The notion that marriage could be defined in any way two people desiring to so conjoin themselves eventually led, as we know, to Obergefell v Hodges. The idea that a marriage brings together distinctly male and female energies, because that reflects the basic dual design of the human species, came to be seen as a quaint notion that could be done away with without consequence.
Another assumption that had been a given in human history - namely, that the female body was the instrument through which the next generation of the species was protected and nourished for the nine months of gestation, and that this was a sacred charge - was assailed with such rage that abortion came to be seen as a kind of liberation.
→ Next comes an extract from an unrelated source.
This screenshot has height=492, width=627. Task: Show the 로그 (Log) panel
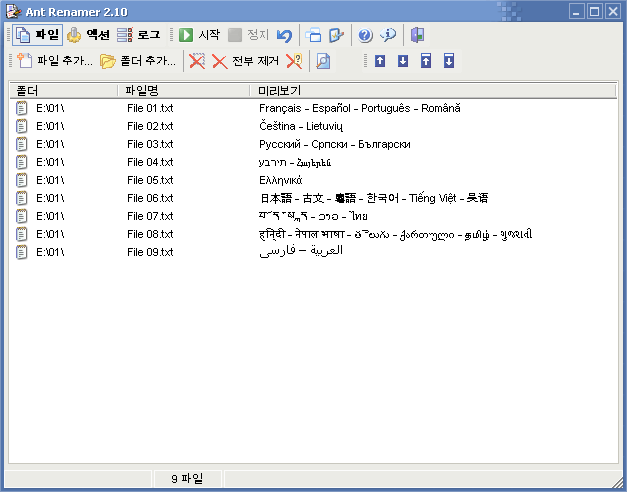tap(139, 35)
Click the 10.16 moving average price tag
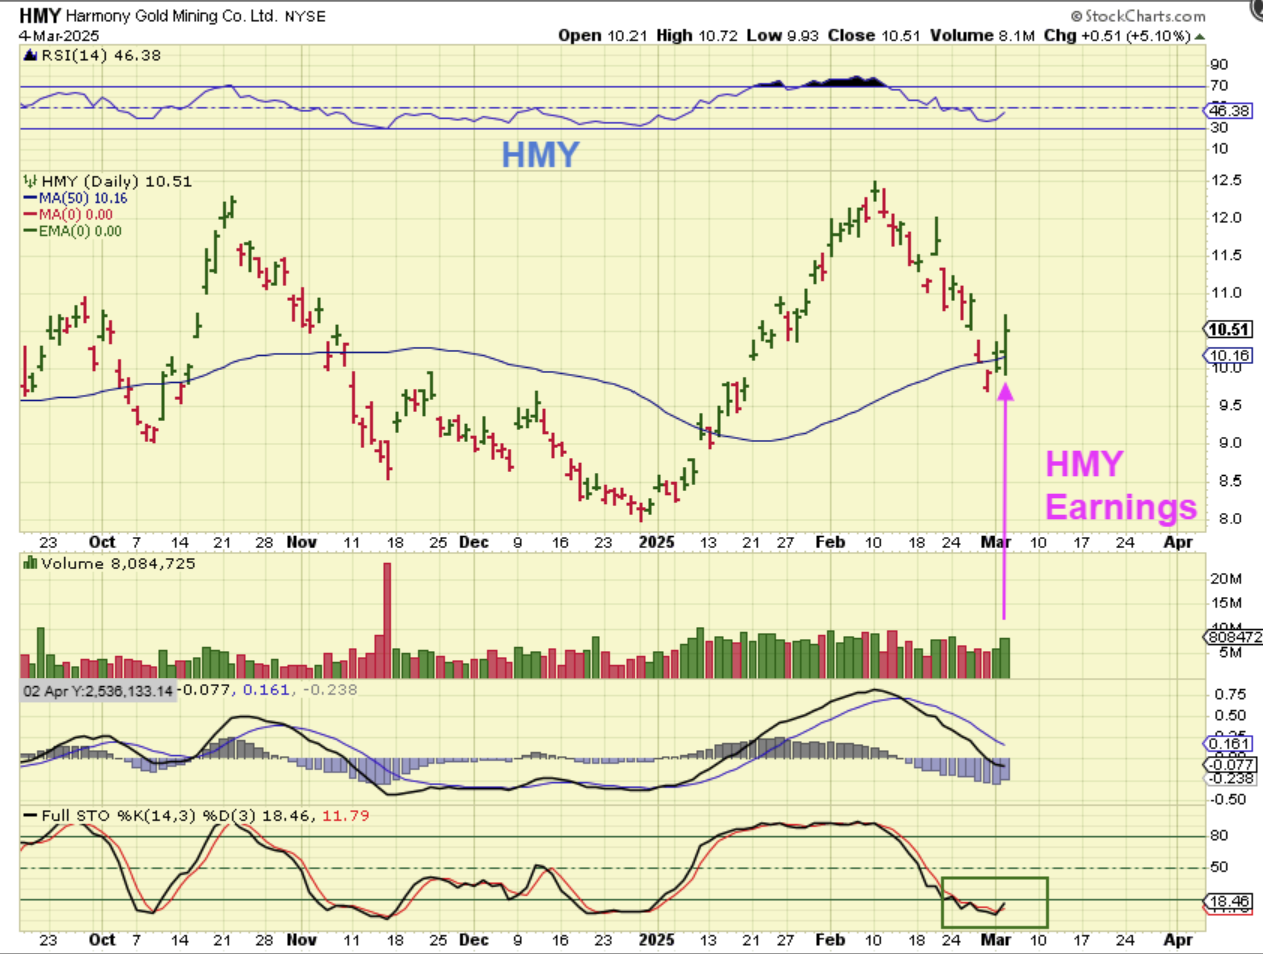The height and width of the screenshot is (954, 1263). 1228,356
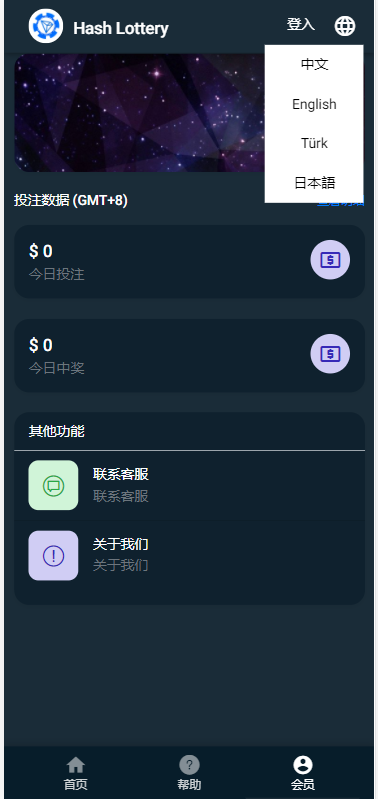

Another way of ensuring that this view was vanquished was to legitimize the belief that “gender identity” is a matter of choice, and has nothing to do with one’s DNA.
One of the essential means by which humankind has lifted itself out of a primitive state, language, has been mutilated into absurd gibberish. We now speak of pregnant people instead of women and people with penises instead of men. Dictionaries have been modified to reflect this. In some corners, one can get into trouble professionally, socially and even legally for refusing to comply with the new way of regarding language.
And so here we are, rapidly moving beyond polarization into a state of atomization, terminally bored, nagged by the sense that we’re no longer safe and no longer capable of joy, desperate for distraction, and unable to find any meaningful basis for prioritizing anything.
Those who say we’ve never had it so good have a point in a certain way. Few in the West are so destitute that they don’t enjoy air conditioning, cell phone technology and fast transportation.
What we’ve lost is far more important.
By virtue of thinking that we need nothing outside ourselves, we’re about to undo all the advancement we achieved while we still had some sense of being inhabitants of a universe we didn't make.